Copy exactly the last part of the entries, starting from the line with "Screen dimensions: 683x507" and including the final line.
____________
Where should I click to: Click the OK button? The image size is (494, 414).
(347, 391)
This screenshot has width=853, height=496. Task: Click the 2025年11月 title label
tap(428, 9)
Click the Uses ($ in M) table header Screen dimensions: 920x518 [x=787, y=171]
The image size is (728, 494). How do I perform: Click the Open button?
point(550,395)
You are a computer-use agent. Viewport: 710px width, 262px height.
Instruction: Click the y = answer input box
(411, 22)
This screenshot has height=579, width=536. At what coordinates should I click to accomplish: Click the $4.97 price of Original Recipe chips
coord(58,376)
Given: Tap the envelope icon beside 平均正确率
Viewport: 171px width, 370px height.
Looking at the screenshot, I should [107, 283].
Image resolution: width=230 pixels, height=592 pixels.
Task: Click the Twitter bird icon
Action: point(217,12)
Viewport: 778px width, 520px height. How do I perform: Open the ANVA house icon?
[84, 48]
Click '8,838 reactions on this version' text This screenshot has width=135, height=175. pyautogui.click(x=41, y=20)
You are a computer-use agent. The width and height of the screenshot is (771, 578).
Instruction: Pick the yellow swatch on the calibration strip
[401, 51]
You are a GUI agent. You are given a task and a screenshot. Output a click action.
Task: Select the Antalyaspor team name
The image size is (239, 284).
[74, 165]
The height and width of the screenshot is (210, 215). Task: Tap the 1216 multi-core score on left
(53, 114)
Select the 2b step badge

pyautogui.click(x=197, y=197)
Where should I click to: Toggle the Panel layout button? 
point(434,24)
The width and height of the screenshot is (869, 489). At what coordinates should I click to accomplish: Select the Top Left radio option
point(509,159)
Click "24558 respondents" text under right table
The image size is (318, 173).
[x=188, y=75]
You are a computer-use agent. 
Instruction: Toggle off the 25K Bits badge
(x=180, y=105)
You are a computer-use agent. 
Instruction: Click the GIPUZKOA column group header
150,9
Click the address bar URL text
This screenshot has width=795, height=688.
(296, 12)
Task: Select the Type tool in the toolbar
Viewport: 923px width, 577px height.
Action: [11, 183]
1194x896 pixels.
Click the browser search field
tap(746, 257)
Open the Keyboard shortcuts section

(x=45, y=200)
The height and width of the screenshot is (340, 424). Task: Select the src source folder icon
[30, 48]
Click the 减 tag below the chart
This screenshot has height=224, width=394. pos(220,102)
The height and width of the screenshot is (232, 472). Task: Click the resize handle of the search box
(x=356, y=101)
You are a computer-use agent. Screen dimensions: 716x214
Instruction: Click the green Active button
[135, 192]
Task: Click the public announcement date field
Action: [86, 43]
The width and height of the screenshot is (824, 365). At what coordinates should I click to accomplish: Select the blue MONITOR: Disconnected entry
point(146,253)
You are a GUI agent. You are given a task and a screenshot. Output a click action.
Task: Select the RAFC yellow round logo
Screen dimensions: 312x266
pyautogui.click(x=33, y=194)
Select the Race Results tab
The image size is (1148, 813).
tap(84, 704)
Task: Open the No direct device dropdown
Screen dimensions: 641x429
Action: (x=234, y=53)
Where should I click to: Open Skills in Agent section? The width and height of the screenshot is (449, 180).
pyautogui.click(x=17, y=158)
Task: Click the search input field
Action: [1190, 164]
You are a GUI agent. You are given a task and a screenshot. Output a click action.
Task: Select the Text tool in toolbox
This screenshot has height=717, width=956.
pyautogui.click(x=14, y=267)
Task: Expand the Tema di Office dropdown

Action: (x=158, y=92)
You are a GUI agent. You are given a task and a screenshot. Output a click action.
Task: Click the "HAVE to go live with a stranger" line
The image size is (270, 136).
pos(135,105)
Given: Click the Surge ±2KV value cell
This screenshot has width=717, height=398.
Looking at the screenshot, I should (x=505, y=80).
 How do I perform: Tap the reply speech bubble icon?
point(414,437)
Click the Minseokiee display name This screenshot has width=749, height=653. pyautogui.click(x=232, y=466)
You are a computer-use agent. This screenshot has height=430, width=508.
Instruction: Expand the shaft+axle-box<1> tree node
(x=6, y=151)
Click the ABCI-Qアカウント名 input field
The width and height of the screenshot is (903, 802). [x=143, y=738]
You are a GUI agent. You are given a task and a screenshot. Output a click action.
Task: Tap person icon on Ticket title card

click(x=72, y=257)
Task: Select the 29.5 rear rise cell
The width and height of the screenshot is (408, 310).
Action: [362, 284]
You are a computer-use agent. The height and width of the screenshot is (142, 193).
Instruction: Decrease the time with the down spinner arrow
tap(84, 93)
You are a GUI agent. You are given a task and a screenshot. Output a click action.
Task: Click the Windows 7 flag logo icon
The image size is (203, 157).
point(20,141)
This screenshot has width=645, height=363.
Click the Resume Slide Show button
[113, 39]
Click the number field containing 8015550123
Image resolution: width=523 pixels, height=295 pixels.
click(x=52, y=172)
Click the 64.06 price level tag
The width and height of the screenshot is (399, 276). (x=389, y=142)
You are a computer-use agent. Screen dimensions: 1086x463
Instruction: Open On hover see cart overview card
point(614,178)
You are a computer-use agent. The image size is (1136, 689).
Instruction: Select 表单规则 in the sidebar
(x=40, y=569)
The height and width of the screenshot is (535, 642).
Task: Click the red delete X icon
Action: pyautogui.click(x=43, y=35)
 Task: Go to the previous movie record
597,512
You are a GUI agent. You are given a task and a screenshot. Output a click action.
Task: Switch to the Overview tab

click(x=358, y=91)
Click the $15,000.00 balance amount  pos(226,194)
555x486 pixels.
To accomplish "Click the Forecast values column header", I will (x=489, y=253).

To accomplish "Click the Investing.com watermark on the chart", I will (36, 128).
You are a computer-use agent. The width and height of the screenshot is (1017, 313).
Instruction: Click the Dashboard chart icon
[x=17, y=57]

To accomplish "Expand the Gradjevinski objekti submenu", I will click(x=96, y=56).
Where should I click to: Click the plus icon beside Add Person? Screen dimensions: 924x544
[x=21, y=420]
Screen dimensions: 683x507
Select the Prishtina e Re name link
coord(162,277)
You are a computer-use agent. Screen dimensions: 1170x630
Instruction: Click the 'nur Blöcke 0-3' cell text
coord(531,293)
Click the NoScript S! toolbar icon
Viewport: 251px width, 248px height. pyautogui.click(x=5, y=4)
____________
- _Output of the task_
Screen dimensions: 683x507
Select the Prishtina e Re name link
coord(162,277)
You are a computer-use agent. Screen dimensions: 1170x630
Instruction: Click the 'nur Blöcke 0-3' cell text
coord(531,293)
Click the NoScript S! toolbar icon
Viewport: 251px width, 248px height. pyautogui.click(x=5, y=4)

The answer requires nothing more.